** START **
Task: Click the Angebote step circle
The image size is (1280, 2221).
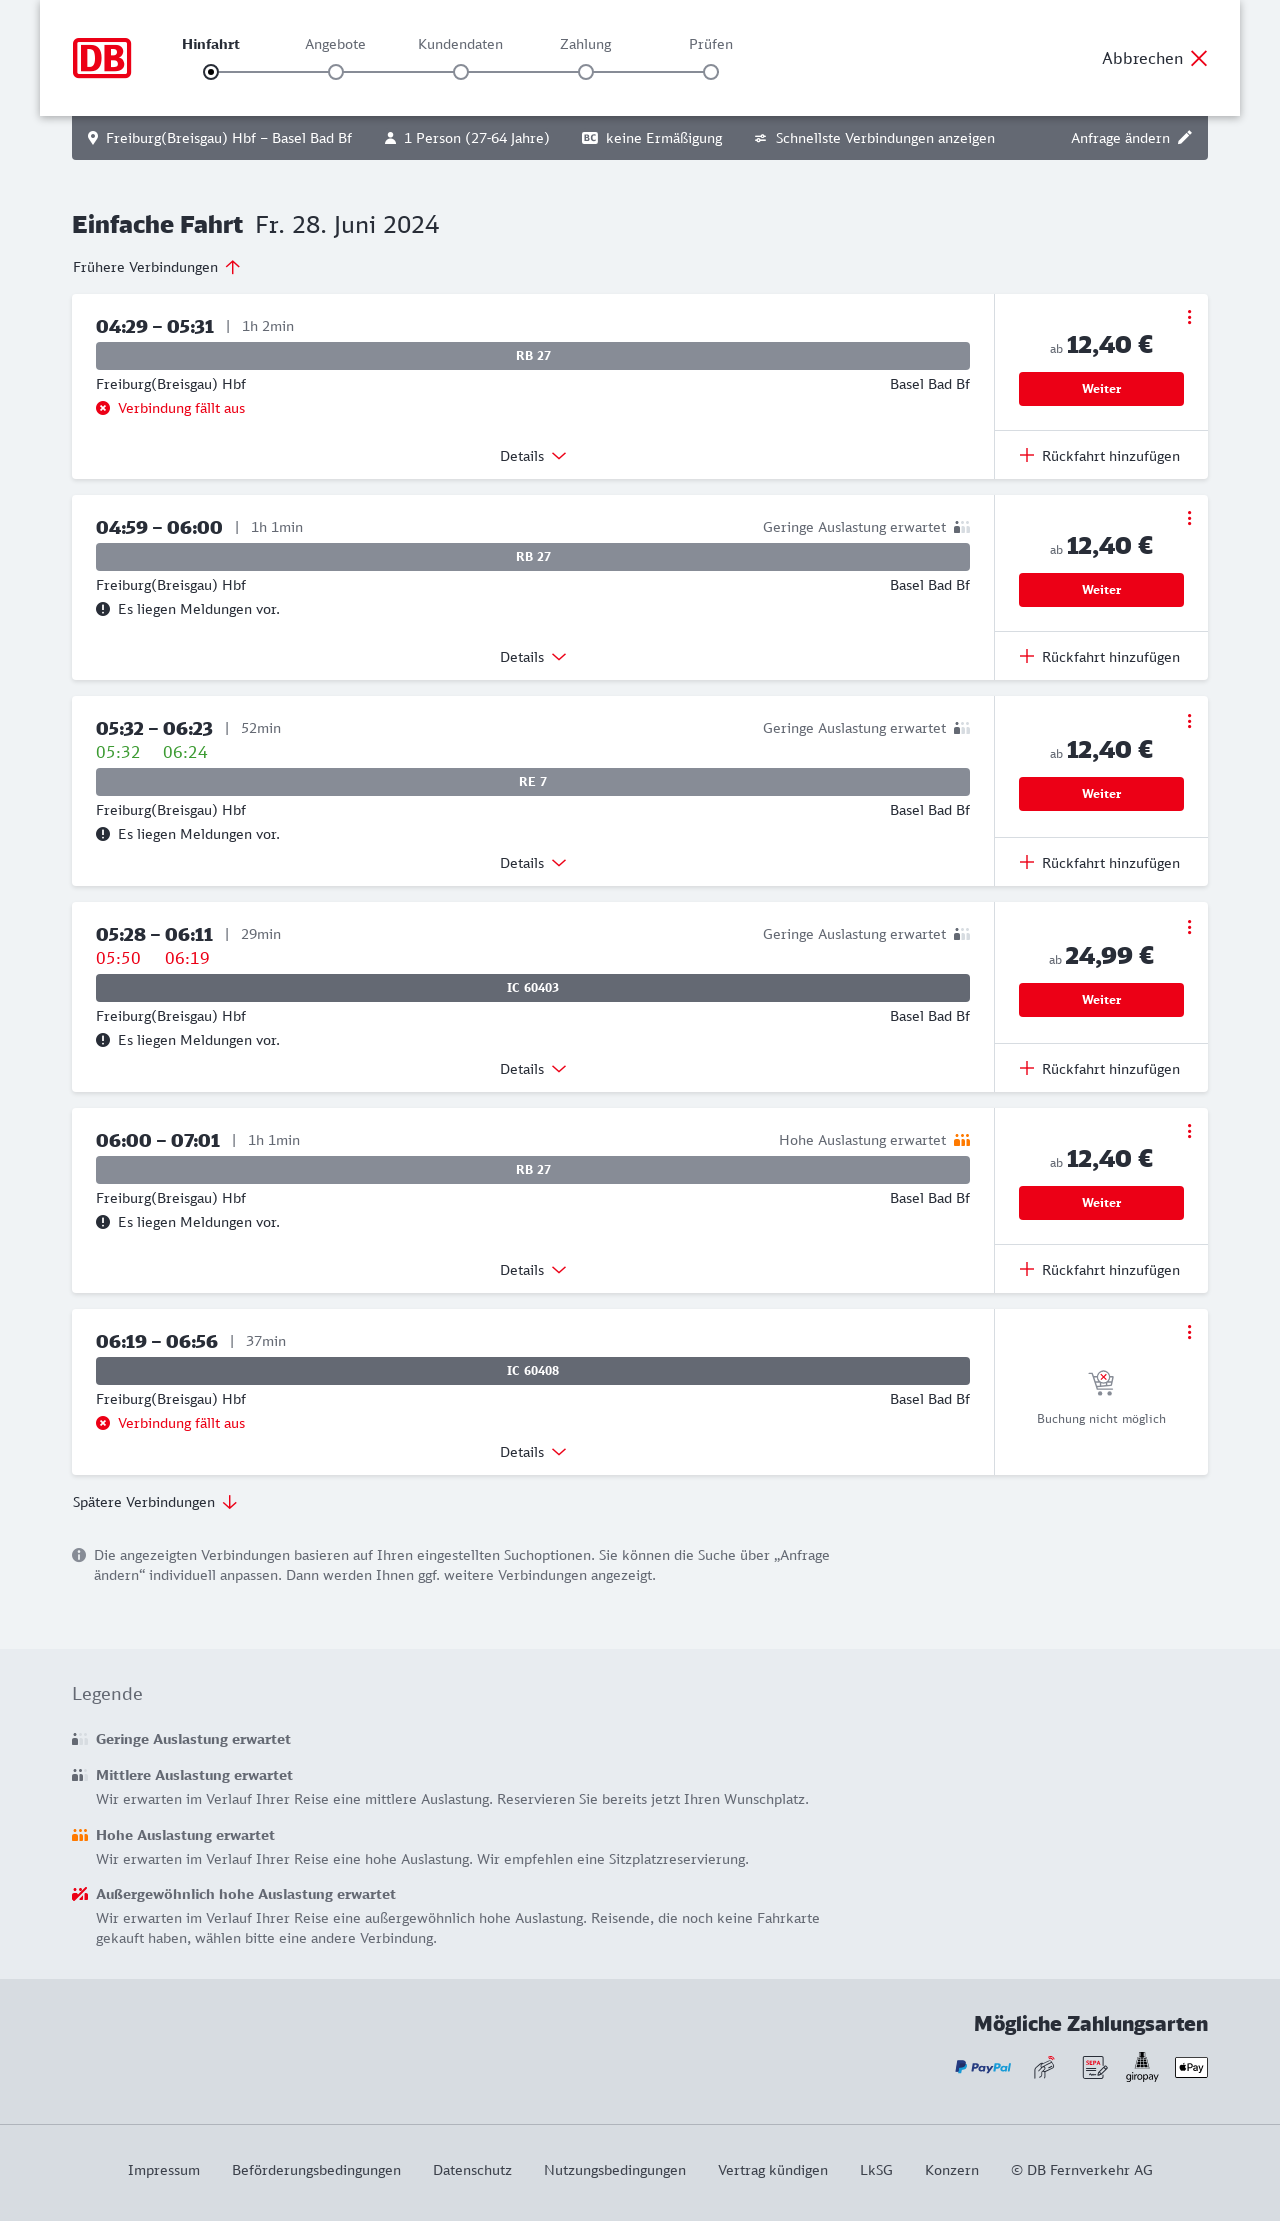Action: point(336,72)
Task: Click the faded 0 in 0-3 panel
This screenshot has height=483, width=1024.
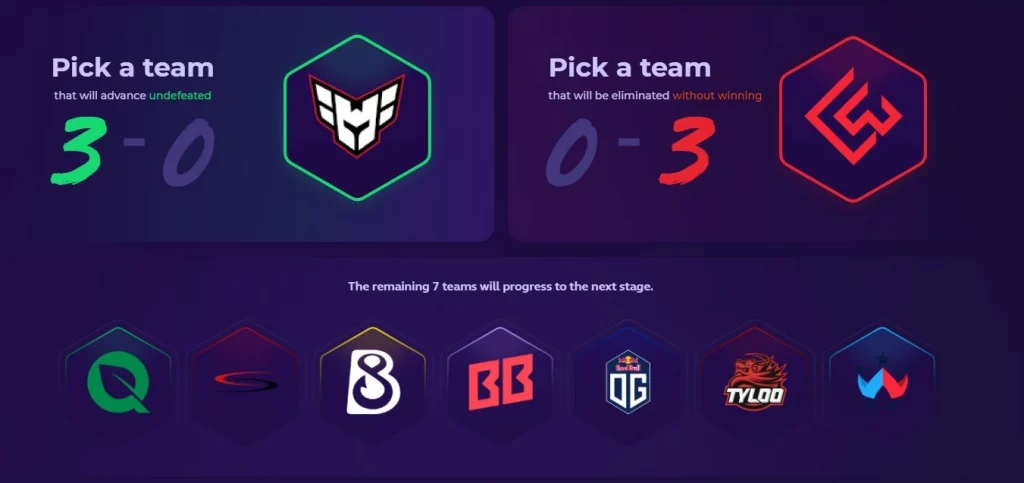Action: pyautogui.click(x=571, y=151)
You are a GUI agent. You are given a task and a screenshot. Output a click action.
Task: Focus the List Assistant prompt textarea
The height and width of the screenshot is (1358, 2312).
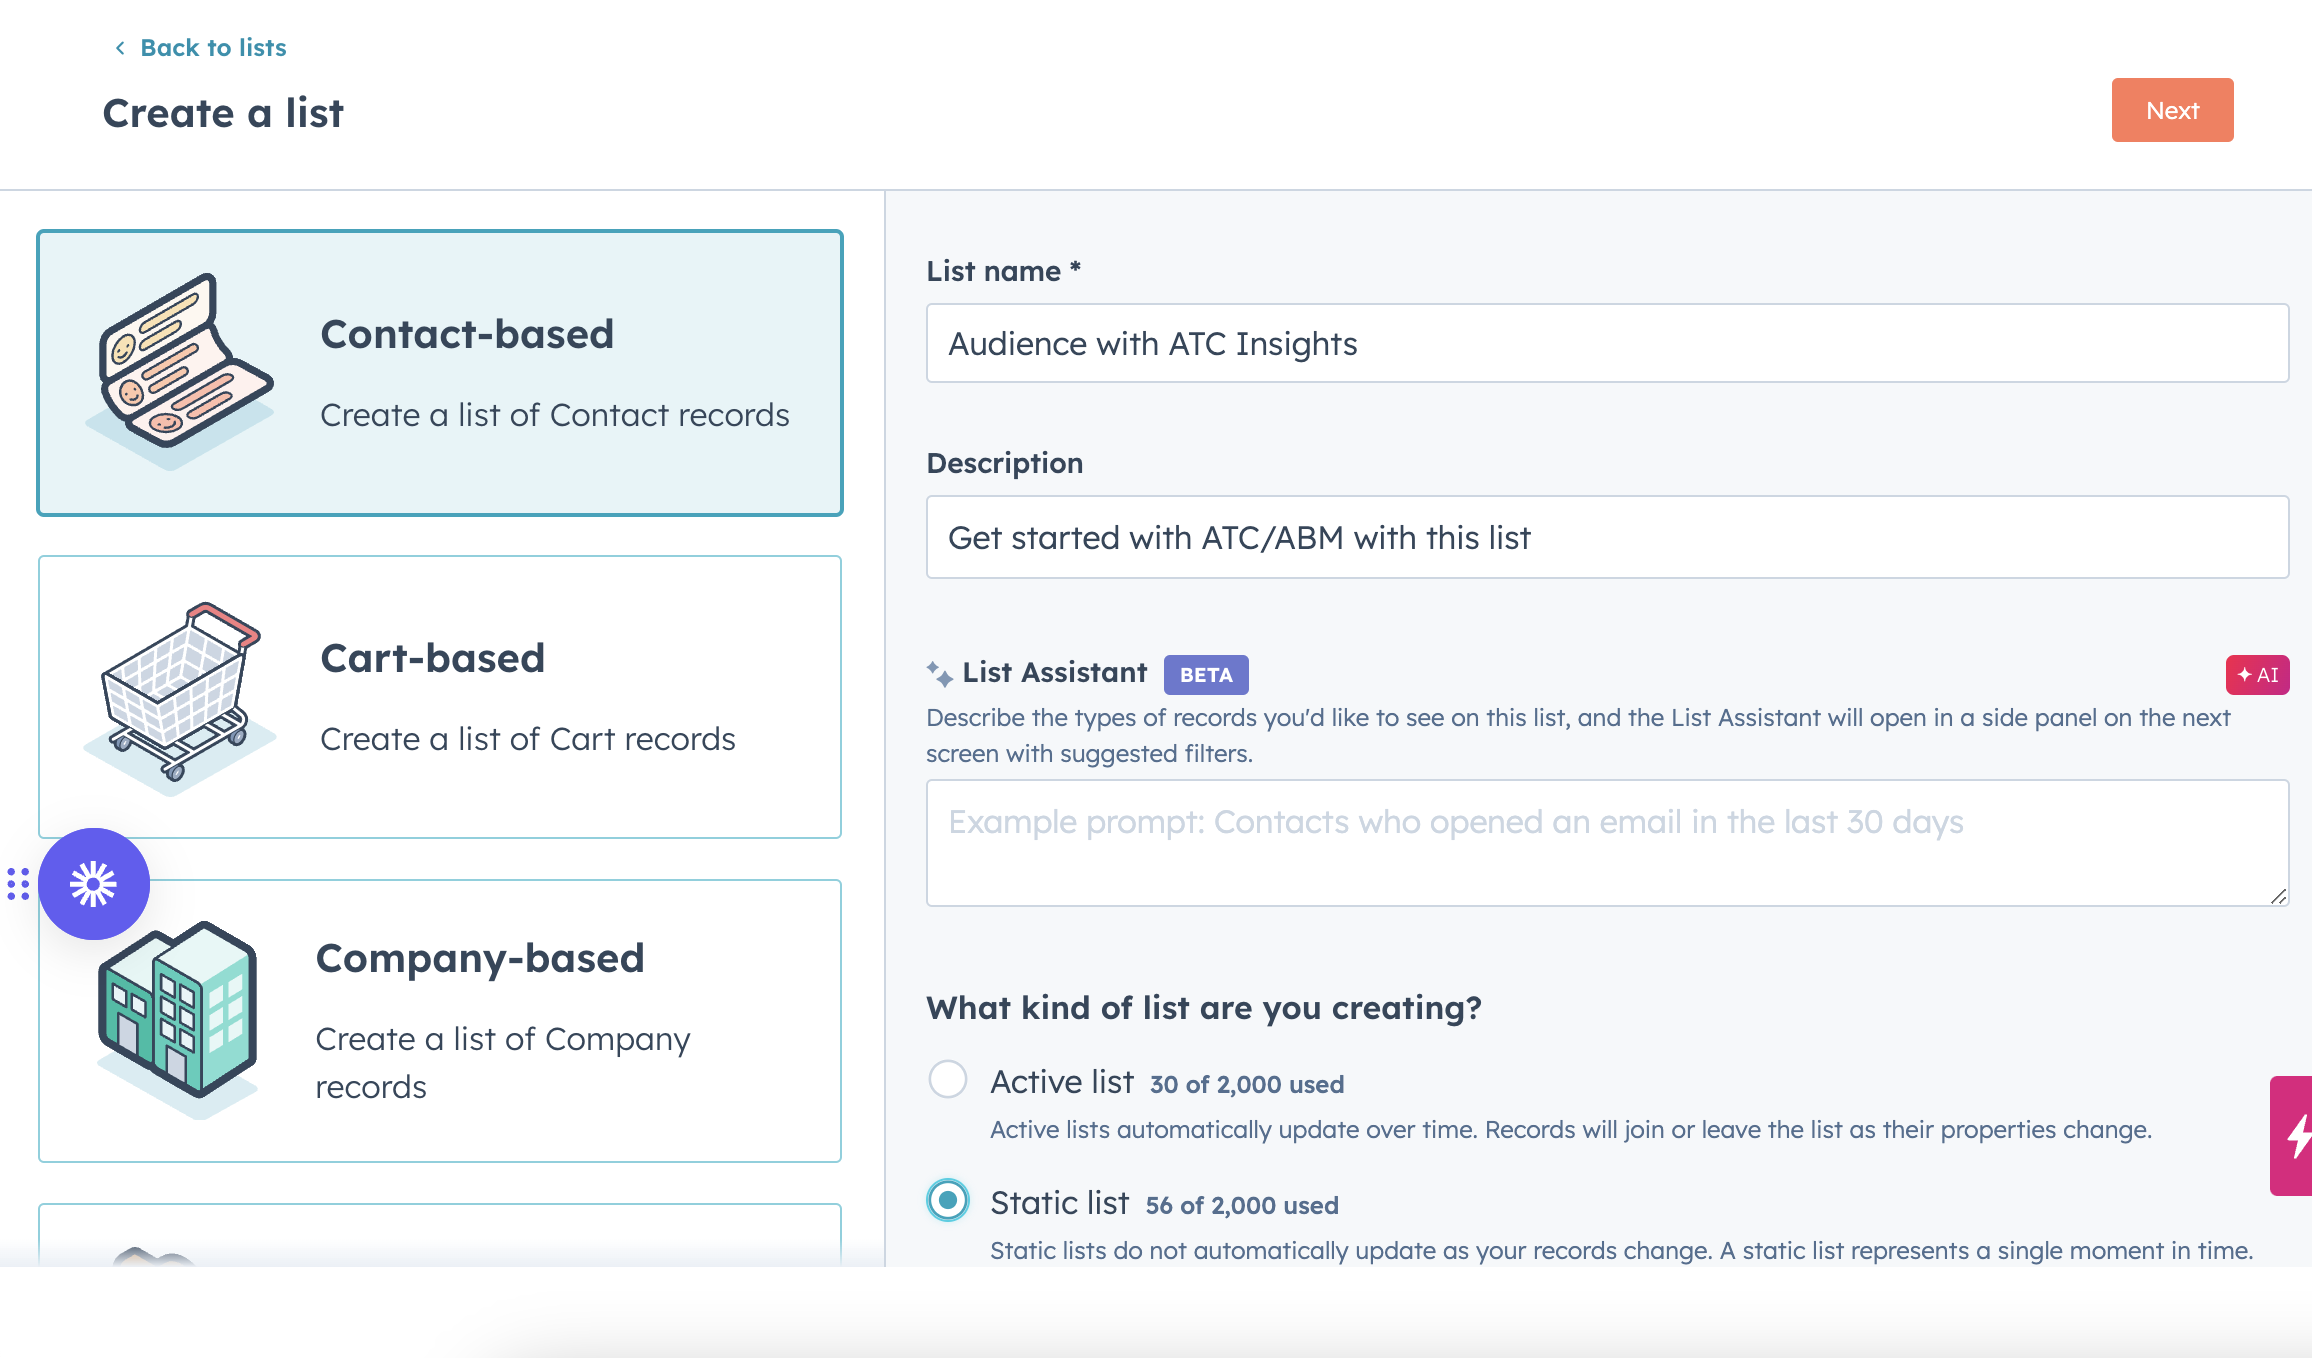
** END **
--- Directive ---
Convert each line of the records above into a Markdown table with the columns "Row" and "Line", numbering the rows and omitting any blank lines. Exclude the pictures from the table.

--- Reply to the task ---
| Row | Line |
|---|---|
| 1 | Task: Click the Angebote step circle |
| 2 | The image size is (1280, 2221). |
| 3 | Action: point(336,72) |
| 4 | Task: Click the faded 0 in 0-3 panel |
| 5 | This screenshot has height=483, width=1024. |
| 6 | Action: pyautogui.click(x=571, y=151) |
| 7 | You are a GUI agent. You are given a task and a screenshot. Output a click action. |
| 8 | Task: Focus the List Assistant prompt textarea |
| 9 | The height and width of the screenshot is (1358, 2312). |